**Exercise instructions**
Convert the section of the material that opens with the line containing "Click the toolbar drag handle dots" and closes with the line containing "The image size is (800, 425).", both lines included, into a numbered list. Omit blank lines and leave out the pictures.

**Task data**
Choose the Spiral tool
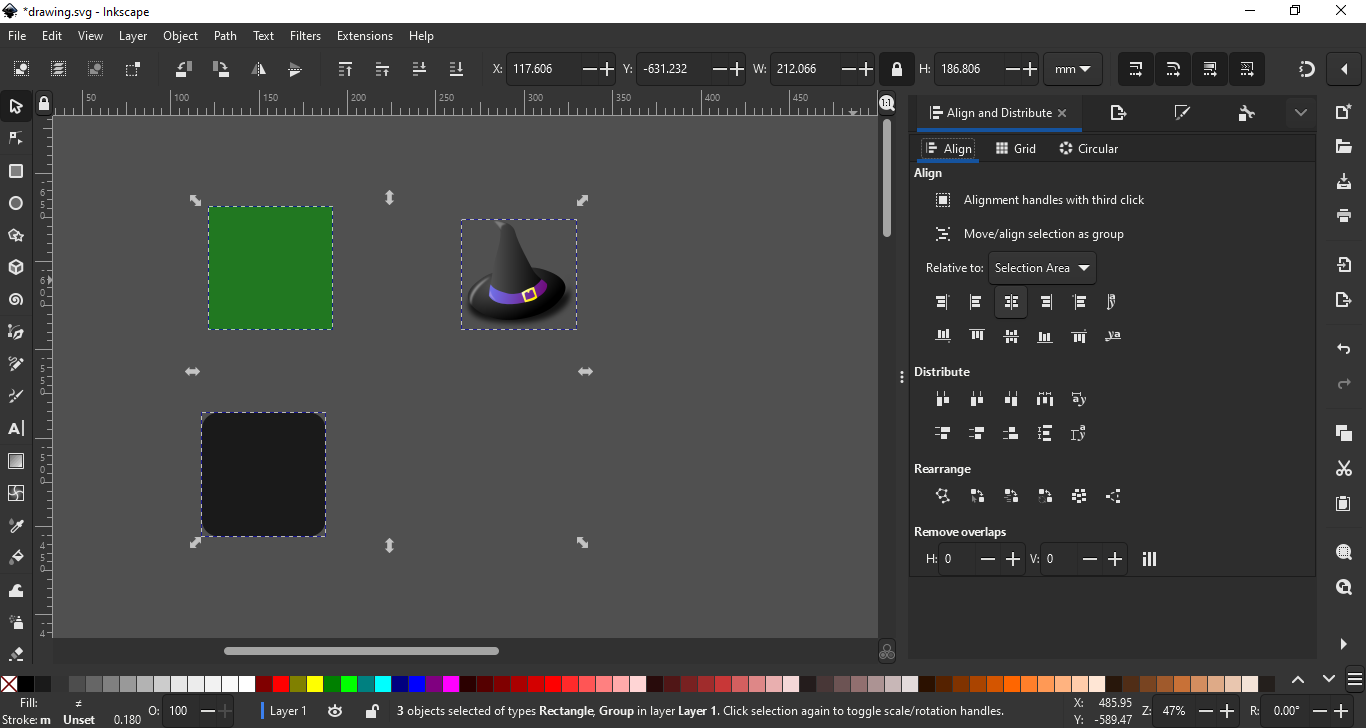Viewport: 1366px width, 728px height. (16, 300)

---

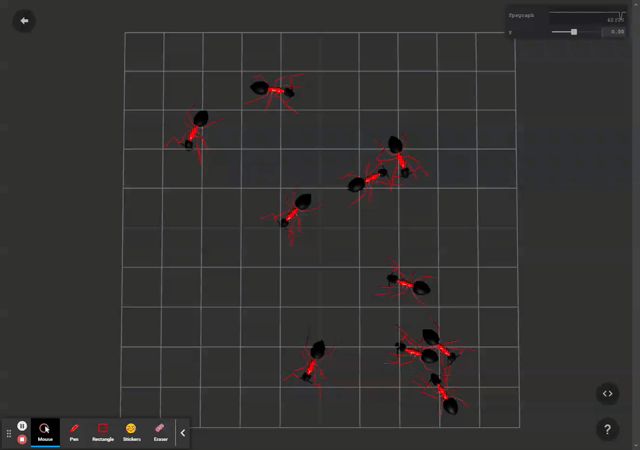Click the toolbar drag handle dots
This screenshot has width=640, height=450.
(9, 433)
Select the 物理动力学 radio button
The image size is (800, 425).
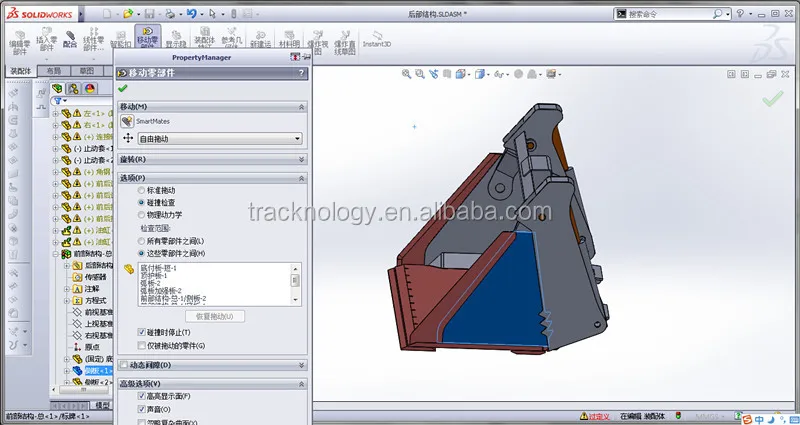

**Full answer**
1. Click the toolbar drag handle dots
2. This screenshot has width=640, height=450.
3. (9, 433)
4. Select the 物理动力学 radio button
5. The image size is (800, 425).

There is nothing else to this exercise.